Solution 1: Numerical Example

Firstly, I assumed some values for [MATH]\boldsymbol{u}=[5/10~~3/10~~2/10][/MATH] and [MATH]\boldsymbol{v}=[7/10~~2/10~~1/10][/MATH]. Then, I computed [MATH]f(\boldsymbol{u},\boldsymbol{v})=1/10[/MATH] and [MATH]f(\boldsymbol{a},\boldsymbol{b})=11/72.[/MATH] Here, clearly [MATH]f(\boldsymbol{a},\boldsymbol{b}) < f(\boldsymbol{u},\boldsymbol{v})[/MATH] holds.

Solution 2: General Case
Secondly, I tried to prove this for the general case as follows.
Consider,

[MATH]f(\boldsymbol{a},\boldsymbol{b})\le f(\boldsymbol{u},\boldsymbol{v})[/MATH]
[MATH]\frac{1}{2}\sum\limits_{i=1}^{2}|\frac{v_{i}}{v_{1}+v_{2}}-\frac{u_{i}}{u_{1}+u_{2}}|\le\frac{1}{2}\sum\limits_{i=1}^{3}|v_{i}-u_{i}|[/MATH]
[MATH]\frac{1}{(v_{1}+v_{2})(u_{1}+u_{2})}\sum\limits_{i=1}^{2}|v_{i}-u_{i}|\le\sum\limits_{i=1}^{3}|v_{i}-u_{i}|[/MATH]
[MATH]\frac{1}{(v_{1}+v_{2})(u_{1}+u_{2})}\le|v_{3}-u_{3}|[/MATH]
[MATH] 1 \le |v_{3}-u_{3}| (v_{1}+v_{2})(u_{1}+u_{2})[/MATH]
This last express does not look "correct" to me as [MATH]u_{i}[/MATH] and [MATH]v_{i}[/MATH] are proportions so the product of the LHR in the last expression "cannot" be greater than "1" (Isn't it?).

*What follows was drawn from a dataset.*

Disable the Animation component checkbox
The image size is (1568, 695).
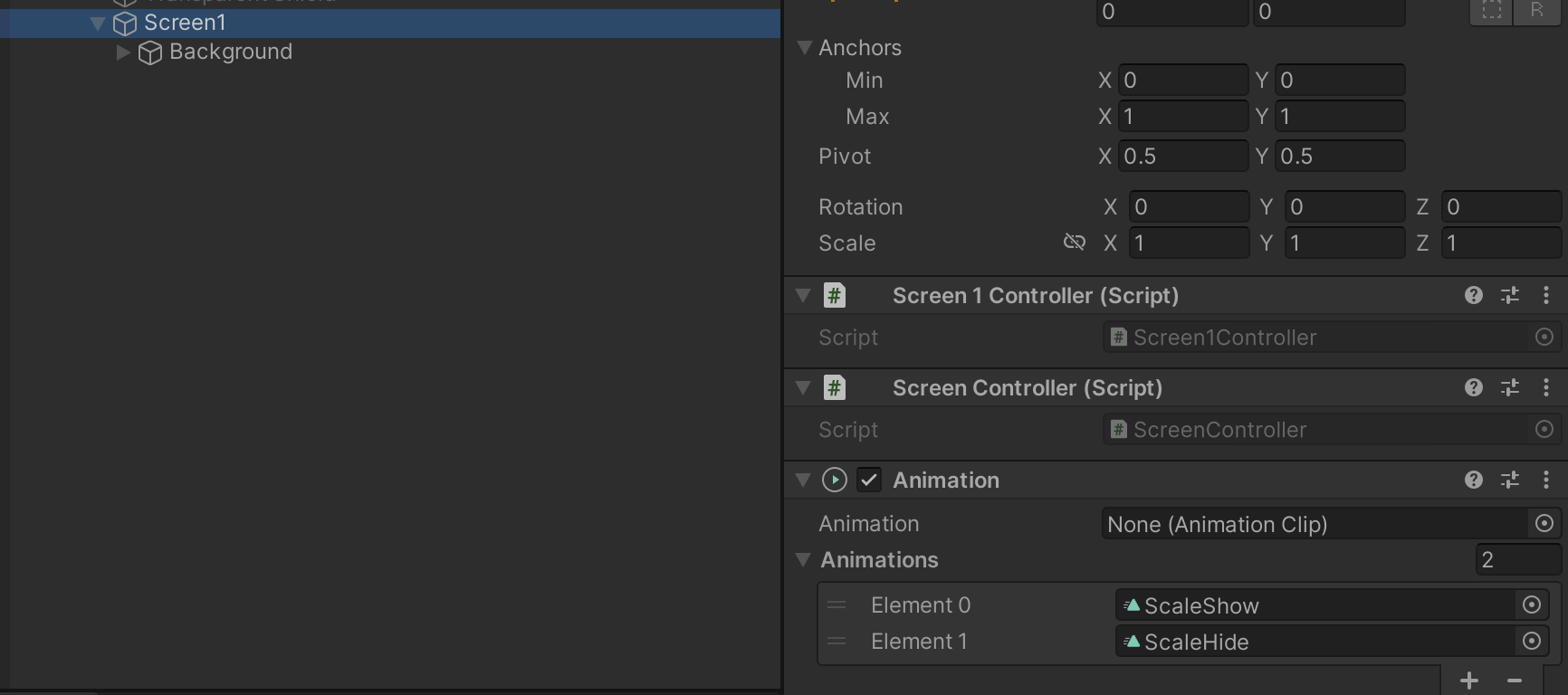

Also note [MATH]u_{1}+u_{2}+u_{3}=1[/MATH] and [MATH]v_{1}+v_{2}+v_{3}=1[/MATH].

I am wondering where have I make a mistake in the second or first method? If both are correct, then why I am getting a different answer? Moreover, how may I correct if there is any mistake it?

Thank you!

 

[Cubist]

[MATH]\frac{1}{2}\sum\limits_{i=1}^{2}|\frac{v_{i}}{v_{1}+v_{2}}-\frac{u_{i}}{u_{1}+u_{2}}|\le\frac{1}{2}\sum\limits_{i=1}^{3}|v_{i}-u_{i}|[/MATH]
[MATH]\frac{1}{(v_{1}+v_{2})(u_{1}+u_{2})}\sum\limits_{i=1}^{2}|v_{i}-u_{i}|\le\sum\limits_{i=1}^{3}|v_{i}-u_{i}|[/MATH]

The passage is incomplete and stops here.